▶ WHAT IS BEING ASKED: Render the items as a numbered list, omitting blank lines, for only the part that opens with the line containing "Given: Open the gear settings icon" and closes with the line containing "point(155,150)".

--

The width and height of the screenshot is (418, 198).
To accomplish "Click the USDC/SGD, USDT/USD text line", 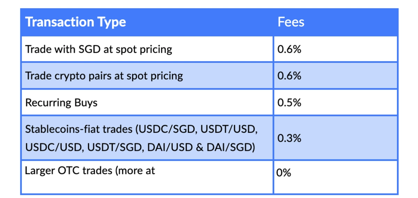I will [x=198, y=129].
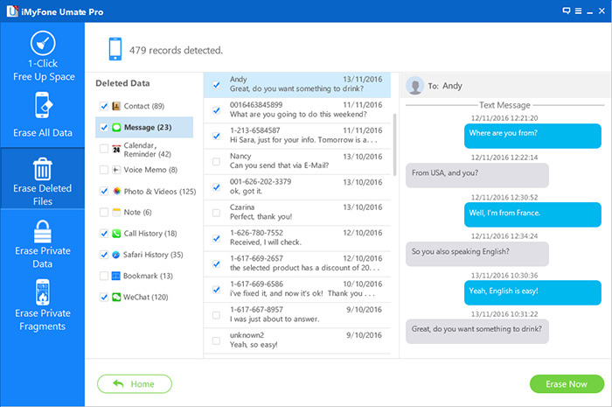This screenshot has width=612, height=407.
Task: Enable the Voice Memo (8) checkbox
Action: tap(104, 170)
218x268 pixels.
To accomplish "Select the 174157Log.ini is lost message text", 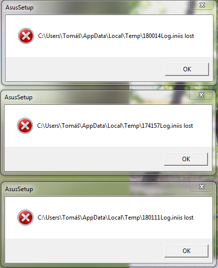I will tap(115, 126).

--

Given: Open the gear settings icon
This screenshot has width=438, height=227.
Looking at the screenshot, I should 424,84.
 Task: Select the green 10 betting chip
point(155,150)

--

▶ ANSWER TO THE EXERCISE:
1. Given: Open the gear settings icon
2. This screenshot has width=438, height=227.
3. Looking at the screenshot, I should 424,84.
4.  Task: Select the green 10 betting chip
5. point(155,150)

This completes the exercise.